Whenever anybody has talked about leadership challenges at the Brighton LD conference this week the message that you hear is that this would only happen once incumbent MPs start to panic.
Given that in the lion’s share of seats that the yellows will be defending the Tories are the main challengers you’d have expected that the blues would be working hard on the ground.
That doesn’t seem to be happening according to the Tweet above from James Forsyth, political editor of the Spectator in which he suggests that the blue team is not being very active in the LD held seats where they need to do well at the general election.
I’ve made my own inquiries in three or four of the constituencies and got a similar message to James.
Maybe it is all “below the radar” with phone contact but there is not the level of literature going out or much face to face contact with voters.

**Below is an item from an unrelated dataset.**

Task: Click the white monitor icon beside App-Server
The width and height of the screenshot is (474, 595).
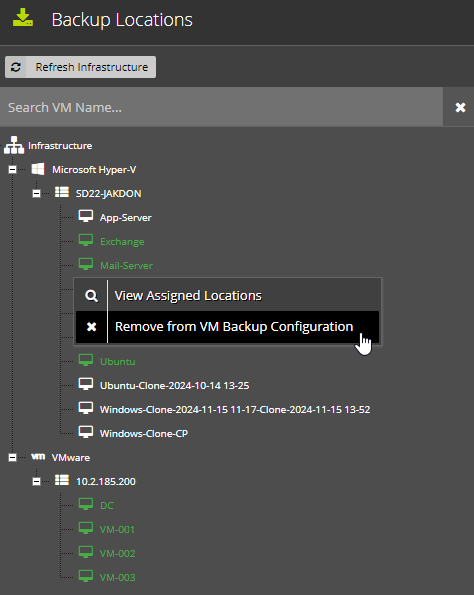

A big reason has been the prolonged boundary change process which is not going to happen. It was only a couple of weeks ago that Tory chairman, Grant Shapps, faced up to reality and ordered that the process of candidate selection should begin on the basis of the 2010 boundaries.
It’s much harder to campaign between general elections when you don’t know who your candidate will be and you are facing a well-known LD incumbent.
We are now moving into the second half of this parliament and you would expect to be seeing a ratcheting up of campaigning in the 30-40 Lib Dem seats where the Tories are in second place.
Whatever Lib Dem incumbents who face Tory challengers are not as jumpy about hanging on as the opinion polls might suggest and that I believe is helping Nick Clegg’s position.